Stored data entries
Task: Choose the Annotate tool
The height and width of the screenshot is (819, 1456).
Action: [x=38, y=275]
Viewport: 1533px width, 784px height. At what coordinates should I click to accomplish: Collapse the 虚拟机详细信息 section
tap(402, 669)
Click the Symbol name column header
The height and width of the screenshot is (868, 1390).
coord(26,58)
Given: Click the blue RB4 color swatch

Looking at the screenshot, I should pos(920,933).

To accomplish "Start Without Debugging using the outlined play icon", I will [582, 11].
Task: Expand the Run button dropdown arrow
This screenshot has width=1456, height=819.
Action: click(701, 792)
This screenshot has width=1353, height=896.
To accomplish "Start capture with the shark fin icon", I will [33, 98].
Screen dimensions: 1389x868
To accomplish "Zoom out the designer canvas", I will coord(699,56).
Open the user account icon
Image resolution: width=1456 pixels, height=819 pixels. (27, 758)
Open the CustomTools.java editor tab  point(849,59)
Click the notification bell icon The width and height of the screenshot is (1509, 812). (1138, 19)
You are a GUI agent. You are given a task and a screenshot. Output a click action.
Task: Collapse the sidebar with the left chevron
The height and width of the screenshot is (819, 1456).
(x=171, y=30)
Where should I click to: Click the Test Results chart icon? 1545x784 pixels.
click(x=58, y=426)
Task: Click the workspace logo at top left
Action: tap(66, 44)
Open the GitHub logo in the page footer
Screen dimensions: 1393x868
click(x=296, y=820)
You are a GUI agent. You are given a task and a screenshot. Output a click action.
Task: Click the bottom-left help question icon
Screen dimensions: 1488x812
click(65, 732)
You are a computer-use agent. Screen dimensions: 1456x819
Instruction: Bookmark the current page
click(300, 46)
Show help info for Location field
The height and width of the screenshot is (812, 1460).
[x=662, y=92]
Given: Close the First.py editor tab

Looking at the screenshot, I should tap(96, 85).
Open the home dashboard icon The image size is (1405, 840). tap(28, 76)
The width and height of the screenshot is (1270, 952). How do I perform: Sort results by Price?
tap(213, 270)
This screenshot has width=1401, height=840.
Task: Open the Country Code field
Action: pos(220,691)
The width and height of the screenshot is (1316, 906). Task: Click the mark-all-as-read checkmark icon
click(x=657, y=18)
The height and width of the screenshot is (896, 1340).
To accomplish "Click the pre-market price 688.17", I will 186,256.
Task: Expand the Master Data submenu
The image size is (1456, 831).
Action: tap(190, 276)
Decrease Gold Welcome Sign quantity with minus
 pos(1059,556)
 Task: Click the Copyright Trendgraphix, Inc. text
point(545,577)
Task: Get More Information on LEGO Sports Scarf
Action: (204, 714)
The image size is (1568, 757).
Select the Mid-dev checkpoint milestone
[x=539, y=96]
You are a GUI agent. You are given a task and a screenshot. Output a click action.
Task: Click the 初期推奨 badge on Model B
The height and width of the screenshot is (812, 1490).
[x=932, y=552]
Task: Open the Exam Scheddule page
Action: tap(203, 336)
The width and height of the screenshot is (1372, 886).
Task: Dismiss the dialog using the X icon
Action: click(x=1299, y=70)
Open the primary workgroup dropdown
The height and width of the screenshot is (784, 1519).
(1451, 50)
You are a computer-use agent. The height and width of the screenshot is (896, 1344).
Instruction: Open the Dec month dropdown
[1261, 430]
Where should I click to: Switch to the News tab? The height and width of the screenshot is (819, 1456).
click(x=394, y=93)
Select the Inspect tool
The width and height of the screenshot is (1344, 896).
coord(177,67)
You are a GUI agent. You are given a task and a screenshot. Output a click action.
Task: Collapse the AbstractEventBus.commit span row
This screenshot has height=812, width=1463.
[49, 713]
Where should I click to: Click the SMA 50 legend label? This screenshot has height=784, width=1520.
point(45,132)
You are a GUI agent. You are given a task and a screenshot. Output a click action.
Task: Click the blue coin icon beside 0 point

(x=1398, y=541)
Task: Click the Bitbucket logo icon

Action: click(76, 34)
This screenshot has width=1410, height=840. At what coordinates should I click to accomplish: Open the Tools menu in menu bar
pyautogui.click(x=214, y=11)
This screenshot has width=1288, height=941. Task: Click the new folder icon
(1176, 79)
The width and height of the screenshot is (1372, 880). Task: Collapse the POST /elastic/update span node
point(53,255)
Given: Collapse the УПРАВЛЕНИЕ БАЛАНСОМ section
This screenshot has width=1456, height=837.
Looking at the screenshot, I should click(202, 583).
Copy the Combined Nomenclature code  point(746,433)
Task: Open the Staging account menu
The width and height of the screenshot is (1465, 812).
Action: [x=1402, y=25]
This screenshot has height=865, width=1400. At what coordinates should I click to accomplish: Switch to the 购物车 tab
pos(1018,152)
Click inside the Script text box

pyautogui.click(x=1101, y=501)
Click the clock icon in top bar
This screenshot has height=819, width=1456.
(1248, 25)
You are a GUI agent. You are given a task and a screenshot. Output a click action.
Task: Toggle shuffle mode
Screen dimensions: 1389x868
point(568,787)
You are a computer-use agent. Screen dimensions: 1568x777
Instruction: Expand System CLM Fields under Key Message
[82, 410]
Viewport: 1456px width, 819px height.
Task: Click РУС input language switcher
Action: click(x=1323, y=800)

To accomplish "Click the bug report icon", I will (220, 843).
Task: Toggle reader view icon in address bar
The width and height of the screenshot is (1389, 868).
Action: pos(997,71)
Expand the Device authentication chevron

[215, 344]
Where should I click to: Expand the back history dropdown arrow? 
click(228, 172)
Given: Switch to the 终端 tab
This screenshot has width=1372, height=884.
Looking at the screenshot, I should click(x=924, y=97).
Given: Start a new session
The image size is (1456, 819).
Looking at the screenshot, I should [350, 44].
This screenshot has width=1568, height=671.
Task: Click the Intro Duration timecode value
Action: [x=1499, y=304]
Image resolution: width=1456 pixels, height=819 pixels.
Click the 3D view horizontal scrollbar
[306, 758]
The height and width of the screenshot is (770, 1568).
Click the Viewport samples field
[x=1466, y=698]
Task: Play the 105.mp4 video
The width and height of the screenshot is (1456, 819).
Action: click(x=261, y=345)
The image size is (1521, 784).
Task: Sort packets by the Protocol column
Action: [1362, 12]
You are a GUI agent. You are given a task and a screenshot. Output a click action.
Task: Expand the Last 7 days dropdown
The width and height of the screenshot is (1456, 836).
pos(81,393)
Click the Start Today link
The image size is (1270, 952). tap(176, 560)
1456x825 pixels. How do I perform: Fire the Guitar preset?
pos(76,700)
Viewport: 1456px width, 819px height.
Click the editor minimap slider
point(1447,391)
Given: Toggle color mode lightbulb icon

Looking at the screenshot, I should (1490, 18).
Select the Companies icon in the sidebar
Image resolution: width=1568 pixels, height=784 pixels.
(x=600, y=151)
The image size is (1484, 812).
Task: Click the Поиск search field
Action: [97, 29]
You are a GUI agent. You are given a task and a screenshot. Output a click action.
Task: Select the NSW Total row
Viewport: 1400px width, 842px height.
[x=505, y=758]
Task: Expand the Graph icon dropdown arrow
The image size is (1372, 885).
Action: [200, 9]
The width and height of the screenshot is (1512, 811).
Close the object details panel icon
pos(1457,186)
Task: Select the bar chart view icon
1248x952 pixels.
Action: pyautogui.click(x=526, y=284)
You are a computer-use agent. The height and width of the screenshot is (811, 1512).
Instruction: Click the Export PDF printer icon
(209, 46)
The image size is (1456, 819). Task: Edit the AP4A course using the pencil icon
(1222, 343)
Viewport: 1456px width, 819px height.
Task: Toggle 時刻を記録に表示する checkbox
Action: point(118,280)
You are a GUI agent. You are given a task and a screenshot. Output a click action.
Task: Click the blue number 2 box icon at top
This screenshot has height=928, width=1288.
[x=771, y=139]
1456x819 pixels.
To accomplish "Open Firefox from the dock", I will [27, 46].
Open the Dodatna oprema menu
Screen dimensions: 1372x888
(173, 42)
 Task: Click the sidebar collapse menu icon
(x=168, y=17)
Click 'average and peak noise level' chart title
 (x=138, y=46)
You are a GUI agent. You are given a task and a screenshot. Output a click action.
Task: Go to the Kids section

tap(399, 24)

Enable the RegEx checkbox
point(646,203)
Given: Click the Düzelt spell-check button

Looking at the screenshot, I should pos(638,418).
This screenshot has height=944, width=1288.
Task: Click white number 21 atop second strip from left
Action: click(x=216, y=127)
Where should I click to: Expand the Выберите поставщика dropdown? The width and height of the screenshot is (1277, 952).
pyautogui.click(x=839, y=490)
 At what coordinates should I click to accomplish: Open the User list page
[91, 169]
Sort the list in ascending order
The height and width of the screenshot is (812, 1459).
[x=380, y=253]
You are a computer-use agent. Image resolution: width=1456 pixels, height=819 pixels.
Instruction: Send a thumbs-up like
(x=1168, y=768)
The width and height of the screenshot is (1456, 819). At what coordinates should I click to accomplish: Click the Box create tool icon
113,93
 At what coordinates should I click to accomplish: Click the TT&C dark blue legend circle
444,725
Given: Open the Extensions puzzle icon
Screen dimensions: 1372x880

◆ **What you have to do**
Please copy, exactly and with nothing else, the lines above beginning at the line that has "Click inside the Script text box" and ending with the line that has "Task: Toggle shuffle mode".

◆ **Result of the task**
Click inside the Script text box

pyautogui.click(x=1101, y=501)
Click the clock icon in top bar
This screenshot has height=819, width=1456.
(1248, 25)
You are a GUI agent. You are given a task and a screenshot. Output a click action.
Task: Toggle shuffle mode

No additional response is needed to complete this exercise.